之后,索性也不挑人了,捞着人就杀,几个呼吸的功夫,砍瓜切菜一般弄死一片。
那侍御史林清还当真是一块硬骨头,双眼赤红,嘶声道:“竖子可恨,今日老夫就站在这里,你只管来杀,我等忠义之士,死有何惧?”
“我成全你。”萧凤山提剑就要上前。
“住手。”萧俊杰却在此时出口阻止,他们不能把所有官员都杀了,不然做了皇帝之后,手下无人可用,新朝无法运转,那就闹笑话了。
如今,萧凤山连杀这许多官员,已然起到了威慑作用,剩下的就是收拢人心。
萧俊杰上前,冲百官深施一礼,一副礼贤下士的模样,言说大家也都看到了,自己今日此举皆因形势所迫,实乃情非得已。
又说元祥帝和陆济沆瀣一气妄图实行新政,损的多是官员显贵的利益,属实刻薄寡恩刚愎自用,不通人情,不念旧恩。
良禽择木而栖,今日自己反了此等昏君,若有贤达不弃,肯摒弃前嫌,为新朝效力,能保自身与家人性命不说,还必当许之高官厚禄,以国士待之。
一阵静默之后,然后就开始有几个官员走向萧俊杰、萧凤山父子,之后陆陆续续又有不少人站过去,更换了阵营。
倒是景承、景耕父子,虽不打眼,却是一点没挪动地方。
看着身后群臣,萧俊杰朗声大笑,随望向元祥帝和陆济,得意问道:“如何?”
元祥帝、陆济异口同声:“很好。”
继而俩人对视一眼,元祥帝从怀中掏出一方旗子,往空中一挥,“呼啦啦啦”立时从四面八方涌出一个个将士,重甲加身,有的持弓弩,有的持红缨枪,有的执剑,有抡刀,黑压压数不清有多少人。
接着就听旁边元祥帝大喝一声:“李玄广、霍应,给朕将叛军首领萧俊杰、萧凤山父子拿下。”
“喏!”
“赵宣、陆以驰你们好阴险!”萧俊杰、萧凤山心下大惊,如今再看不明白就是傻子了,今日这分明就是个局。
父子二人往四下一看,之前还在这边阵营的荣国公府门生,将作监丞沈依山,不知道何时跑到了对面。
萧俊杰大怒:“沈依山是你泄露的消息,为何负我?”
闻言,景蓁、陆济看向对方,俩人不由相视一笑,其实说是从沈依山泄露的消息也不完全,还有之前元夕夜,萧月容“小心端王”的示警,还有景蓁对荣国公府、端王府的监视,还有皇城司在两府中安插的察子。
所有这一切,才有今日的布局。
沈依山:“你还来问我?我凭自己的本事考上来,荣国公府并没有施什么恩,我自问自打当你荣国公府的门生,我也算是全心全意了,可你是怎么对我的?明知道我有一肚子才学,想要一展抱负,想要外放,可你却暗中阻扰这一切!叫我如何不恨?”

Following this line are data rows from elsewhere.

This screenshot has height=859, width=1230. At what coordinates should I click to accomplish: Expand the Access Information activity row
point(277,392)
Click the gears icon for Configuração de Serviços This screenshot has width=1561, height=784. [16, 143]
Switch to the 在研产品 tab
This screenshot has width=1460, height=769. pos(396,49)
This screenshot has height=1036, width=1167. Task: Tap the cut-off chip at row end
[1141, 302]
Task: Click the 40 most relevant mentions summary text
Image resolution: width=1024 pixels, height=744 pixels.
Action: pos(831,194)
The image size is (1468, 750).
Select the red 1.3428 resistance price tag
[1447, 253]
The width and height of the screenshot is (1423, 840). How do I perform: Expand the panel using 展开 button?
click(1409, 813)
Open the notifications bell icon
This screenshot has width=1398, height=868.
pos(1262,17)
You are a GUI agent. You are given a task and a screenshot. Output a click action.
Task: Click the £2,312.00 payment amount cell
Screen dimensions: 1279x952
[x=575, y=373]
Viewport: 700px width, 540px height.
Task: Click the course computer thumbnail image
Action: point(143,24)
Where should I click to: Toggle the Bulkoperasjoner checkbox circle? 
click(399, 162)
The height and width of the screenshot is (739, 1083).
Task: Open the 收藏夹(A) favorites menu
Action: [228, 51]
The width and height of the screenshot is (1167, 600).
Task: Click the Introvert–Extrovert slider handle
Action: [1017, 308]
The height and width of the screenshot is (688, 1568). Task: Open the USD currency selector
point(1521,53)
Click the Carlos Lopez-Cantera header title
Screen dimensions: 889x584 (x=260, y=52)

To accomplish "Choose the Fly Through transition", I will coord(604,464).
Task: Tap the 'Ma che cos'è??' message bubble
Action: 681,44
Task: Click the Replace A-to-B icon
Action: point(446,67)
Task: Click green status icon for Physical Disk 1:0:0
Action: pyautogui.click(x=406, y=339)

“你个蠢货,我们本打算这次成事后,就大用你的。”这回接腔的事萧凤山,他几乎气死。然而此时此刻,这回答已然真假难辨,也没意义了。
而且萧俊杰、萧凤山眼下也顾不上这些了,宁远侯李玄广、魏国公霍应二人拔剑而起,已然冲杀而来,兵对兵、将对将,萧俊杰、萧凤山父子连忙抵挡。
紧接着几人就拼杀到一起,刀光剑影兵器争鸣,这行家一出手就知有没有,然后,众人就看出这萧凤山的武艺,竟是并不在李玄广之下。
景蓁是第一次见识到萧凤山这般厉害,此时身旁陆济也是不由道:“藏得真够深的。”
元祥帝:“可惜了,若是肯走正途,我大宋该是又多一员不世猛将。”
此时,兵对兵、将对将打在一起,厮杀震天,李玄广、萧凤山你来我往招招致命,刀剑擦着脖子划过,肩甲被刺手臂渗血,腹部拉了道口子血肉翻飞……什么以伤换伤、伤敌一千自损八百,已然顾忌不得,皆是使出浑身解数。
一旁荣国公萧俊杰俩人也不遑多让,跟魏国公霍应沙场老将竟也斗得有来有往。
场上一时打得昏天地暗,萧俊杰渐渐开始显露颓势,被魏国公霍应一枪挑翻在地,这边动静,使得萧凤山不由分神,此等性命攸关之际,这还如何了得?